Avalon Virus
Virus Name: Avalon
Aliases: Avalon.814
V Status: In The Wild
Discovery: July, 1996
Symptoms: .COM & .EXE growth;
decrease in available free memory
Origin: Unknown
Eff Length: 814 Bytes
Type Code: PRhAK - Parasitic Resident .COM & .EXE Infector
Detection Method: F-Prot, AVTK, IBMAV, ViruScan, ChAV, PCScan, NAV,
NAVDX,
Innoc, AVTK/N, IBMAV/N, NShld, NAV/N
Removal Instructions: Delete infected files
General Comments:
The Avalon virus was received in July, 1996, and has been reported
to be "in the wild" by at least one anti-viral researcher as of
July, 1996. Its origin or point of isolation is unknown. Avalon
is a memory resident infector of .COM and .EXE files, including
COMMAND.COM.
When the first Avalon infected program is executed, this virus will
install itself memory resident at the top of system memory but below
the 640K DOS boundary, not moving interrupt 12's return.

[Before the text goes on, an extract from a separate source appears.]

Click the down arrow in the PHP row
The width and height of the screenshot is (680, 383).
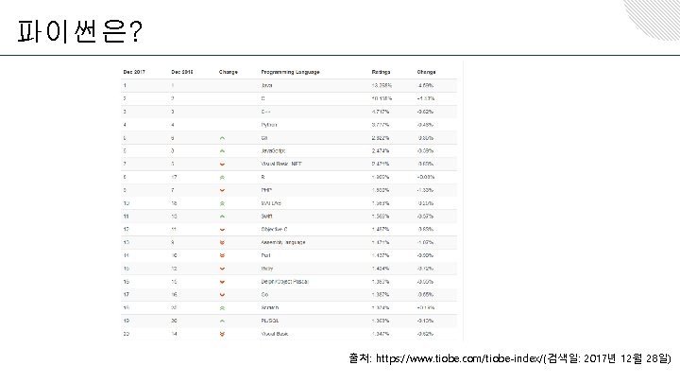[x=222, y=189]
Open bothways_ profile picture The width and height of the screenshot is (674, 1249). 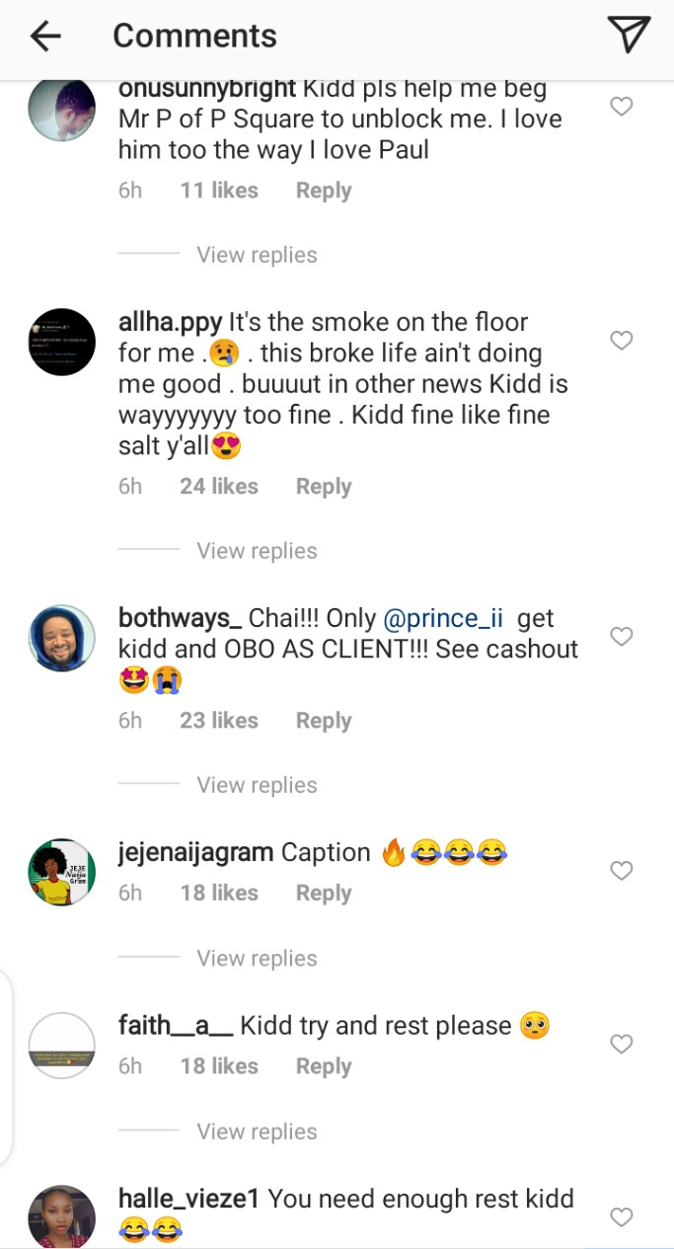62,638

Available
free memory, as indicated by the DOS CHKDSK program from DOS 5.0,
will have decreased by 1,024 bytes. Interrupt 21 will be hooked by
the virus in memory.
Once the Avalon virus is memory resident, it will infect .COM and
.EXE files, including COMMAND.COM, when they are executed. Infected
files will have a file length increase of 814 bytes with the virus
being located at the end of the file. The program's date and time
in the DOS disk directory listing will not be altered. No text
strings are visible within the viral code.
It is unknown what the Avalon virus may do besides replicate.